Sodium nitroprusside elevation of the zinc phytoremediation potential in safflower roots

Document Type : Original Article

Authors

1 Department of Biology, Shahre Qods Branch, Islamic Azad University, Tehran, Iran.

2 Scientific Department of Pulp and Paper, Energy and New Technology Faculty, Zirab Rachis, Shahid Beheshti University, Iran.

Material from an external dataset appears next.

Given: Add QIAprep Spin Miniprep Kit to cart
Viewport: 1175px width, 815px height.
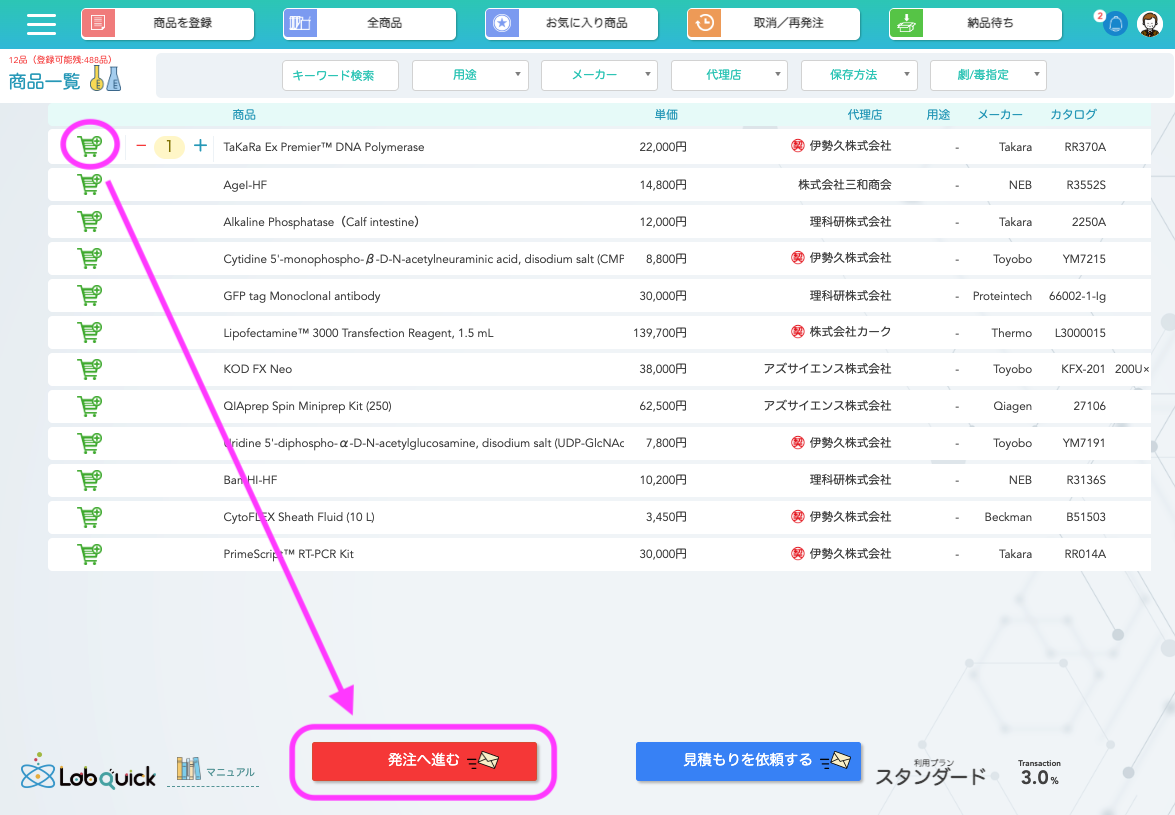Looking at the screenshot, I should [90, 406].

3 ACECR-Research Institute of Applied Sciences, Shahid Beheshti University, Tehran, Iran

4 Department of Environment, Faculty of Natural Environment, Tehran, Iran

5 Department of Statistic, Trade Planing Office, Trade Promotion Organization, Tehran, Iran

Abstract

Introduction:
It was shown that the use of signaling molecules like nitric oxide donor sodium nitroprusside (SNP) can elevate phytoremediation potential of some plant species. The aim of the study is to reveal the effect of SNP on the enhancement of the phytoremediation potential and physiological responses of zinc-stressed safflower roots.
Material and methods:
The treatments were arranged in a completely randomized design with five replicates. After 10 days, the level of oxidative markers (e.g., H2O2 and lipid peroxidation) and antioxidant compounds (e.g., glutathione, ascorbate and phytochelatins) of plants were analyzed.
Results and discussion:
SNP application alleviated Zn-induced growth inhibition of roots probably through induction of some antioxidative compounds.Application of SNP resulted in decrease in oxidative markers and the activity of SOD as compared to the plants treated with Zn only. No relationship was found between SNP supplementation and glutathione and ascorbate levels, while upon application of SNP the level of PCs increased significantly.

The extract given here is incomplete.